START EXERCISE MATERIAL

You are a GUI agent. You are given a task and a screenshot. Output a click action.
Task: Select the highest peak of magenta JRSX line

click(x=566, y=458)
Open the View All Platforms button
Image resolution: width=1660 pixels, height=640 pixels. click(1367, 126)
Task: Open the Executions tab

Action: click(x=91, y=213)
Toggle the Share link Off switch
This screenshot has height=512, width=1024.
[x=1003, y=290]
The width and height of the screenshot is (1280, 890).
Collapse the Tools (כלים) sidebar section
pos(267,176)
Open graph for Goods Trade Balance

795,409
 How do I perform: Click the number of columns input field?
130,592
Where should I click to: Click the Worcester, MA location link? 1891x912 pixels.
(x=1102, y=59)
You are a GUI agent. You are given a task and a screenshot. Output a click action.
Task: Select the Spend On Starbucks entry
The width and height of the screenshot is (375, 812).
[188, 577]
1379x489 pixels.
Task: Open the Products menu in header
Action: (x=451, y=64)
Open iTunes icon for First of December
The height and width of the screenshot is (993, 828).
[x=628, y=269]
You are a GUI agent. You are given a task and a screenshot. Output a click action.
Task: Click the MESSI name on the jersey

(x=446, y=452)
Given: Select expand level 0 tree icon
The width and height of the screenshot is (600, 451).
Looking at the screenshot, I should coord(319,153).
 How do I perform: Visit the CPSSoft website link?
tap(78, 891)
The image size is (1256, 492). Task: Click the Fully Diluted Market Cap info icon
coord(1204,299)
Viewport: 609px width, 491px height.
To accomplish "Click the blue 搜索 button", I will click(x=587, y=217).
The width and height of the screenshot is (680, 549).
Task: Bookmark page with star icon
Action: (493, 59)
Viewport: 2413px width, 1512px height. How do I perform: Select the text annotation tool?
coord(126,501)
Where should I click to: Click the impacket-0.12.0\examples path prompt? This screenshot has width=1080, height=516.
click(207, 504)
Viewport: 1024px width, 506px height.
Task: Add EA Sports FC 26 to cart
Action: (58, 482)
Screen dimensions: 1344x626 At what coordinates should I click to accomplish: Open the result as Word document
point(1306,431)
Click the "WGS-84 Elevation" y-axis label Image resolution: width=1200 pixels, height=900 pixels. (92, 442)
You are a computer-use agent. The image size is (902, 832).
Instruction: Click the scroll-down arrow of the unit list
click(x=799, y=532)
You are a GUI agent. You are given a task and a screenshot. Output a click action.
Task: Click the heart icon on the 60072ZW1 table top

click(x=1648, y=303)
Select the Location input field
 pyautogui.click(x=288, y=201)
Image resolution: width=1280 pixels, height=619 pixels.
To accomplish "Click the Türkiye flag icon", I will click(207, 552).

END EXERCISE MATERIAL

■ **PROBLEM DESCRIPTION**:
The response must consist solely of the lines from the first line of the entries through the line containing "Viewport: 609px width, 491px height.", repeated exactly.

■ **TASK SOLUTION**:
You are a GUI agent. You are given a task and a screenshot. Output a click action.
Task: Select the highest peak of magenta JRSX line

click(x=566, y=458)
Open the View All Platforms button
Image resolution: width=1660 pixels, height=640 pixels. click(1367, 126)
Task: Open the Executions tab

Action: click(x=91, y=213)
Toggle the Share link Off switch
This screenshot has height=512, width=1024.
[x=1003, y=290]
The width and height of the screenshot is (1280, 890).
Collapse the Tools (כלים) sidebar section
pos(267,176)
Open graph for Goods Trade Balance

795,409
 How do I perform: Click the number of columns input field?
130,592
Where should I click to: Click the Worcester, MA location link? 1891x912 pixels.
(x=1102, y=59)
You are a GUI agent. You are given a task and a screenshot. Output a click action.
Task: Select the Spend On Starbucks entry
The width and height of the screenshot is (375, 812).
[188, 577]
1379x489 pixels.
Task: Open the Products menu in header
Action: (x=451, y=64)
Open iTunes icon for First of December
The height and width of the screenshot is (993, 828).
[x=628, y=269]
You are a GUI agent. You are given a task and a screenshot. Output a click action.
Task: Click the MESSI name on the jersey

(x=446, y=452)
Given: Select expand level 0 tree icon
The width and height of the screenshot is (600, 451).
Looking at the screenshot, I should coord(319,153).
 How do I perform: Visit the CPSSoft website link?
tap(78, 891)
The image size is (1256, 492). Task: Click the Fully Diluted Market Cap info icon
coord(1204,299)
Viewport: 609px width, 491px height.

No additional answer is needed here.